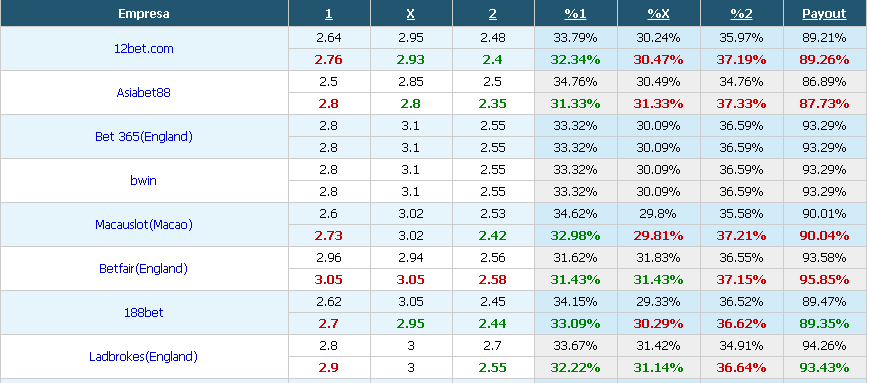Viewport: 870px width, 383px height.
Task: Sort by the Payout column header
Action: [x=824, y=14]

##########

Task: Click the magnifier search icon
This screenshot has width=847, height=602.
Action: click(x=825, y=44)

##########

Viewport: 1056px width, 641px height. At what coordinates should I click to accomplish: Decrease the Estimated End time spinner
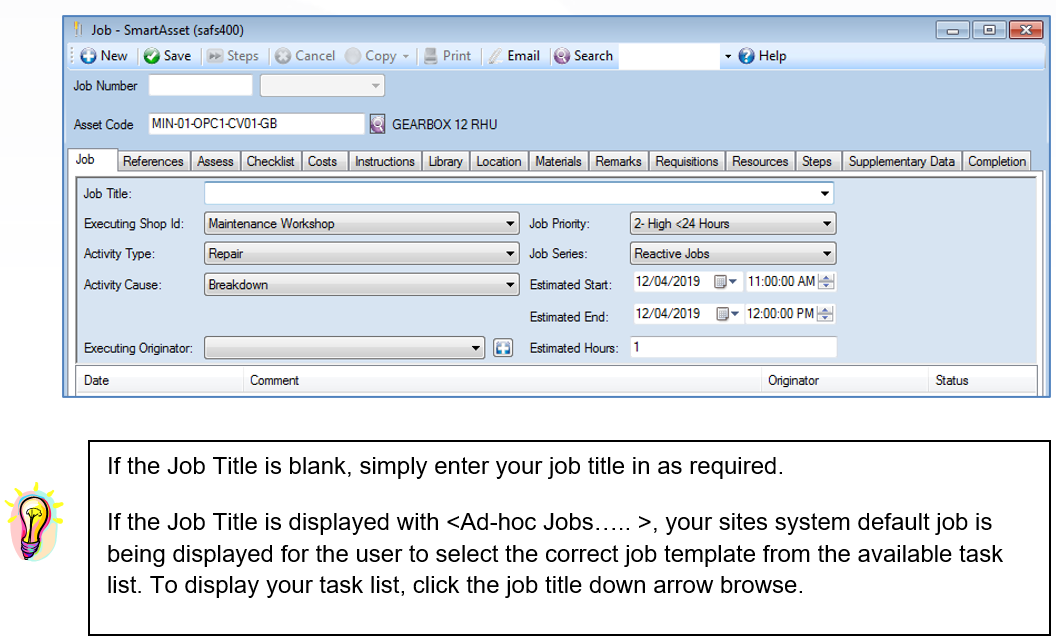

##########

Instructions to follow:
Switch "magnifier" to "magnifying glass" in the rows starting at the line containing "Task: Click the magnifier search icon" and ending at the line containing "Action: click(x=825, y=44)". Give back only those lines, with everything else left unchanged.

Exercise response:
Task: Click the magnifying glass search icon
This screenshot has width=847, height=602.
Action: click(x=825, y=44)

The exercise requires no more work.